### WHAT TO WORK ON
Reproduce the lines below exactly. Begin with the first, end with the line containing "Task: Start logging with the log file icon", and leave out the pictures.

======== DATA IN THIS EXERCISE ========

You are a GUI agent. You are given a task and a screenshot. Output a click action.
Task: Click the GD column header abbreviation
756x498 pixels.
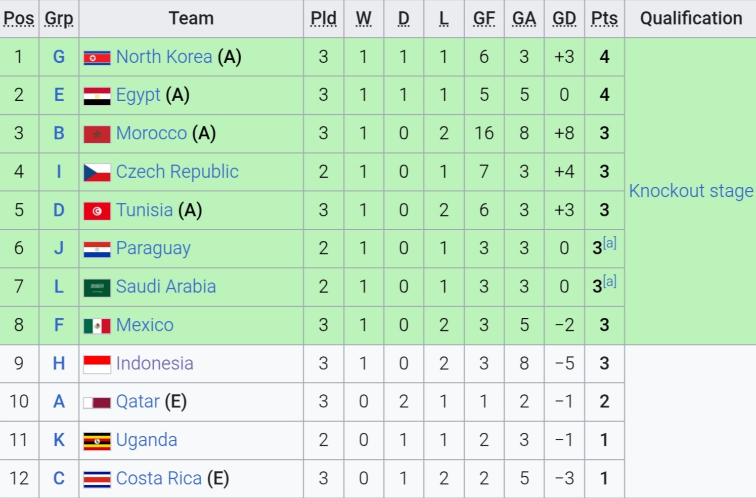(x=564, y=19)
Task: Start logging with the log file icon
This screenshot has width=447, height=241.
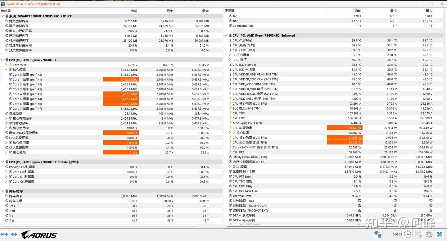Action: pyautogui.click(x=418, y=234)
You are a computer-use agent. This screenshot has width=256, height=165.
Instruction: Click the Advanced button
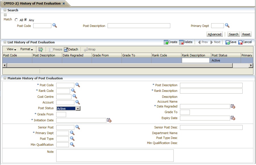(215, 34)

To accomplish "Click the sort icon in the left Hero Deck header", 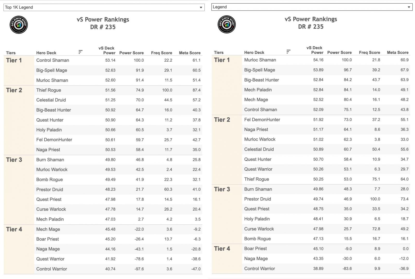I will (x=80, y=52).
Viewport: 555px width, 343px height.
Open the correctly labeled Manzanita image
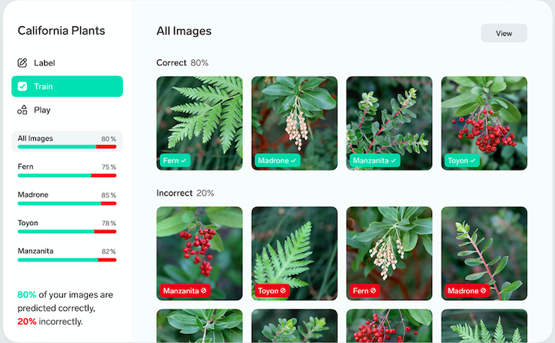click(x=389, y=123)
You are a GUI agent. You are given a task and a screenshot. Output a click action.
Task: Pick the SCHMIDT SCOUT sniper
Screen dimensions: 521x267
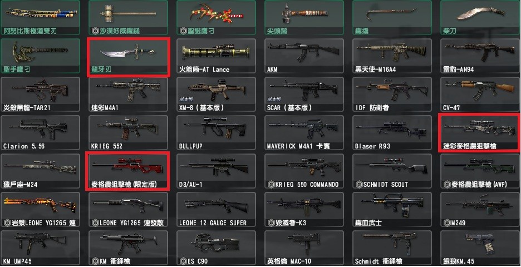(x=392, y=171)
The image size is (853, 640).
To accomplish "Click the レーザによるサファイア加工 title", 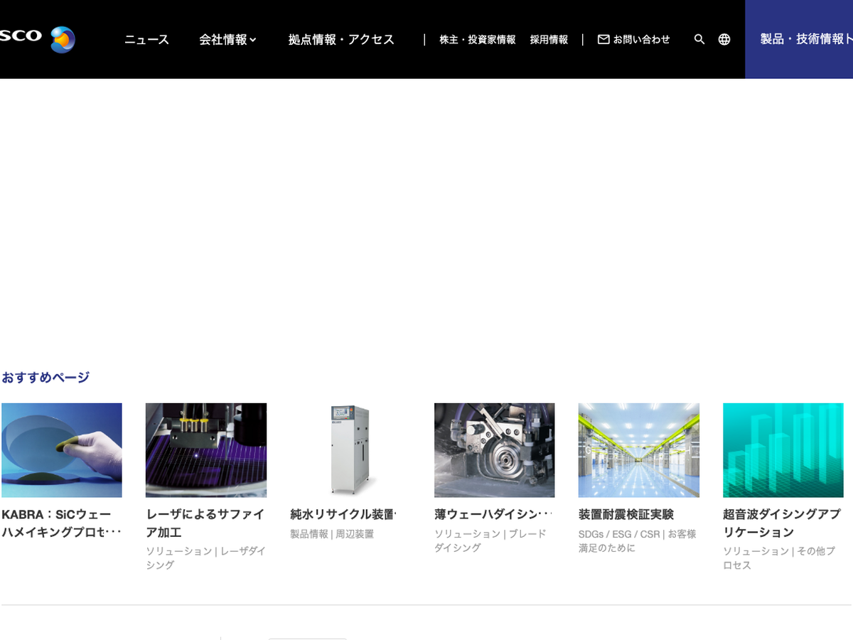I will (205, 523).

========

### EXERCISE ANSWER
You are a GUI agent. You are given a task and a screenshot. Output a click action.
Task: Click the GD column header abbreviation
756x498 pixels.
(x=564, y=19)
Task: Start logging with the log file icon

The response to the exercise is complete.